● **ТЕКСТ ДЛЯ АНАЛИЗА**
---+---

Не забудем, что тот же «Потоп» Леонардо есть тоже «набросок», если не набросок с натуры, то, во всяком случае, эскизная запись, лихорадочно стремящаяся записать все те черты образа и видения «Потопа», которые проносились перед внутренним взором Леонардо. Именно отсюда такое обилие не только изобразительных и не только пластических элементов в этом описании, но элементов звуковых и игровых.
Но возьмем для наглядности другой пример такой записи «с натуры», записи, сохранившей весь «трепет» первого непосредственного впечатления.
Это — сноска к записи от 18 сентября 1867 года в «Дневнике» Гонкуров4;
«… Описание Атлетической Арены… я нахожу ее в тетрадке документальных записей к нашим будущим романам (romans futurs), которые, увы, не были написаны.
В двух концах зала, погруженных в глубокую тень, — поблескивание пуговиц и рукояток сабель полицейских.
Блестящие члены борцов, устремляющихся в пространство яркого света. Вызывающий взгляд глаз. Хлопанье ладоней по коже при схватках. Пот, от которого несет запахом дикого зверя. Бледнеющий цвет лиц, сливающийся с белокурым оттенком усов. Тела, розовеющие на местах ударов. Спины, с которых струится пот, как с камней водостоков. Переходы фигур, волочащихся на коленях. Пируэты на головах и т. д. и т. д.»
Знакомая нам картина. Сочетание чрезвычайно остро взятых «крупных планов». Необычайно живой образ атлетической арены, возникающей из их сопоставления, и т. д. и т. д. Но что здесь особенно примечательно? Это то, что на протяжении всего нескольких строк описания отдельные эти планы — «монтажные элементы» — принадлежат буквально ко всем почти областям человеческих чувств:
1. Осязательно-фактурные (мокрые спины, по которым струится пот).
2. Обонятельные (запах пота, от которого несет диким зверем).
3. Зрительные:
Световые (глубокая тень и блестящие члены борцов, устремляющихся в полный свет; пуговицы полицейских и рукоятки их сабель, поблескивающие из темноты).
Цветовые (бледнеющие лица, белокурые усы, тела, розовеющие в местах ударов).
4. Слуховые (щелканье хлопков).
5. Двигательные (на коленках, пируэты на головах).
6. Чисто эмоциональные, «игровые» (вызов глаз) и т. д.
192 Примеров можно было бы привести несметное множество, но все они с большей или меньшей обстоятельностью проиллюстрируют все одно и то же положение, высказанное выше, а именно:
в подходе к монтажу чисто зрительному и монтажу, связывающему элементы разных областей, в частности зрительный образ и образ звуковой, по линии создания единого обобщающего звукозрительного образа принципиальной разницы нет.
Как принцип это было понятно уже и в тот период, когда мы совместно с Пудовкиным и Александровым подписывали нашу «Заявку» о звуковом фильме еще в 1929 году5.
Однако принцип принципом, но основное дело здесь в том, какими путями найти подходы к практике этого нового вида монтажа.
Поиски в этом направлении тесно связаны с «Александром Невским». А новый вид монтажа, который останется неразрывно в памяти с этой картиной, я называю:
вертикальный монтаж.
Откуда же это название и почему оно?

---+---

● **СОХРАНЁННЫЕ ДАННЫЕ**
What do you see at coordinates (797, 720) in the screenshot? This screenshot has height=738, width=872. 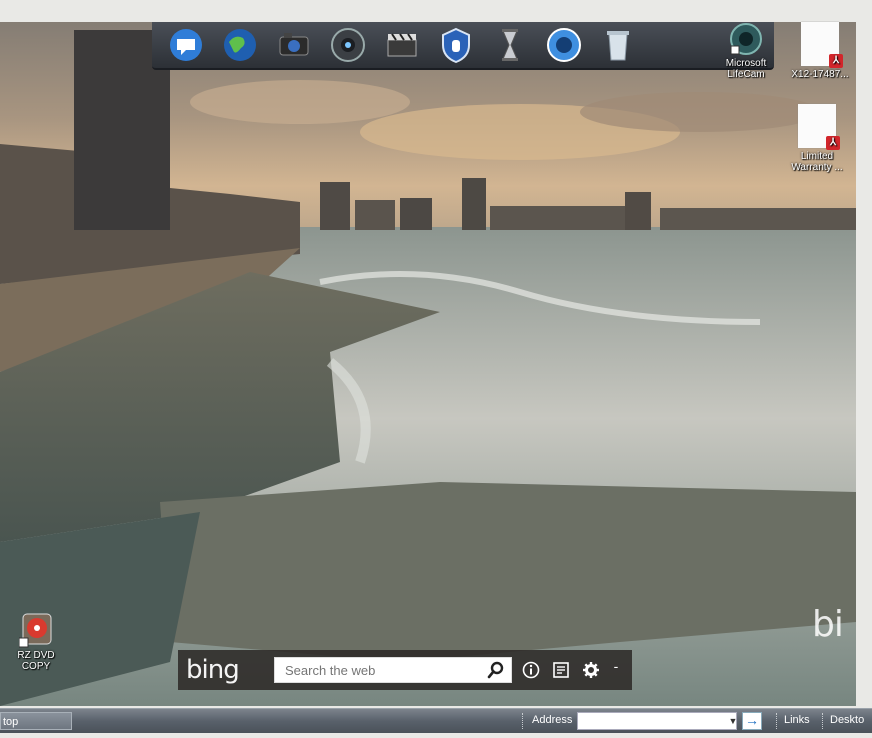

---+---

● **ЧТО НУЖНО СДЕЛАТЬ**
Приведите отрывок из текста о монтаже от места со словами «4. Слуховые (щелканье» до слов «нового вида монтажа.» включительно, заменив в нём «звуковом фильме» на «звуковом кино».

● **РЕЗУЛЬТАТ ВЫПОЛНЕНИЯ**
4. Слуховые (щелканье хлопков).
5. Двигательные (на коленках, пируэты на головах).
6. Чисто эмоциональные, «игровые» (вызов глаз) и т. д.
192 Примеров можно было бы привести несметное множество, но все они с большей или меньшей обстоятельностью проиллюстрируют все одно и то же положение, высказанное выше, а именно:
в подходе к монтажу чисто зрительному и монтажу, связывающему элементы разных областей, в частности зрительный образ и образ звуковой, по линии создания единого обобщающего звукозрительного образа принципиальной разницы нет.
Как принцип это было понятно уже и в тот период, когда мы совместно с Пудовкиным и Александровым подписывали нашу «Заявку» о звуковом кино еще в 1929 году5.
Однако принцип принципом, но основное дело здесь в том, какими путями найти подходы к практике этого нового вида монтажа.